▸ **Aim of the task**: Print, exactly as they appear in the listing below, the lines from the line with "[submit] (119, 2502)" to the line with "About us (20, 2341)", with both end lines kept.

▸ **Data shown**:
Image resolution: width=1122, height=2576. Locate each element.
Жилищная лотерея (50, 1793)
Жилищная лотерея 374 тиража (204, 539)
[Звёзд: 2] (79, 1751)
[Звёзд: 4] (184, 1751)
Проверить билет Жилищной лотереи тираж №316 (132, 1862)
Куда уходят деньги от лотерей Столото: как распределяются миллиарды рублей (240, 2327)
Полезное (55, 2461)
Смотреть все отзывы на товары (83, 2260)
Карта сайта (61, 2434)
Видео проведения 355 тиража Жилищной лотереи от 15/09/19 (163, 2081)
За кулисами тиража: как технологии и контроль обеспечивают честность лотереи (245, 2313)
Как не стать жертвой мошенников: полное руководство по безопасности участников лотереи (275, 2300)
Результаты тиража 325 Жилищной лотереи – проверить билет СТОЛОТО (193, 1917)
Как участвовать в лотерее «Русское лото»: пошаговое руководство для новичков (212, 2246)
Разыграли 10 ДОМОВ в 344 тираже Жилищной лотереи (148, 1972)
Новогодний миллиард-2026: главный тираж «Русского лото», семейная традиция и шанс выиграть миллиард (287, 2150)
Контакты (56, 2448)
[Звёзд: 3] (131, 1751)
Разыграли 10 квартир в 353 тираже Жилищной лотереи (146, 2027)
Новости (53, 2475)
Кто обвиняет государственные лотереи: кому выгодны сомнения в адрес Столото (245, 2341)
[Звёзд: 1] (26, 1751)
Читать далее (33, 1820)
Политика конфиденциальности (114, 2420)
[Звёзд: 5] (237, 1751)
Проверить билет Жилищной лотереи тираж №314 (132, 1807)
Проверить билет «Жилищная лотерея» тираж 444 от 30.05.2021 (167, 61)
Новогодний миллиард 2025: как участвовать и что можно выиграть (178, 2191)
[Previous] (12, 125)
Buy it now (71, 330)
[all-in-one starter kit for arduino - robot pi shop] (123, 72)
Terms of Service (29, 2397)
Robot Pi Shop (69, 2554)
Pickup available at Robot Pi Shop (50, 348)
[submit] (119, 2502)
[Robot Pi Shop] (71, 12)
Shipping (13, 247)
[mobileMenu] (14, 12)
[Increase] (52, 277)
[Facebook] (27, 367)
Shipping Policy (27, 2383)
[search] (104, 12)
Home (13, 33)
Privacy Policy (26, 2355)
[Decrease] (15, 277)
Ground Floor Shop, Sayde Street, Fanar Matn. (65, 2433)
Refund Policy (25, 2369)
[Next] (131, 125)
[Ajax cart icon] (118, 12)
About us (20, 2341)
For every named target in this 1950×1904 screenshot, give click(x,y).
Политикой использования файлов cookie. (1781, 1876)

▸ **Result of the exercise**:
[submit] (119, 2502)
[Robot Pi Shop] (71, 12)
Shipping (13, 247)
[mobileMenu] (14, 12)
[Increase] (52, 277)
[Facebook] (27, 367)
Shipping Policy (27, 2383)
[search] (104, 12)
Home (13, 33)
Privacy Policy (26, 2355)
[Decrease] (15, 277)
Ground Floor Shop, Sayde Street, Fanar Matn. (65, 2433)
Refund Policy (25, 2369)
[Next] (131, 125)
[Ajax cart icon] (118, 12)
About us (20, 2341)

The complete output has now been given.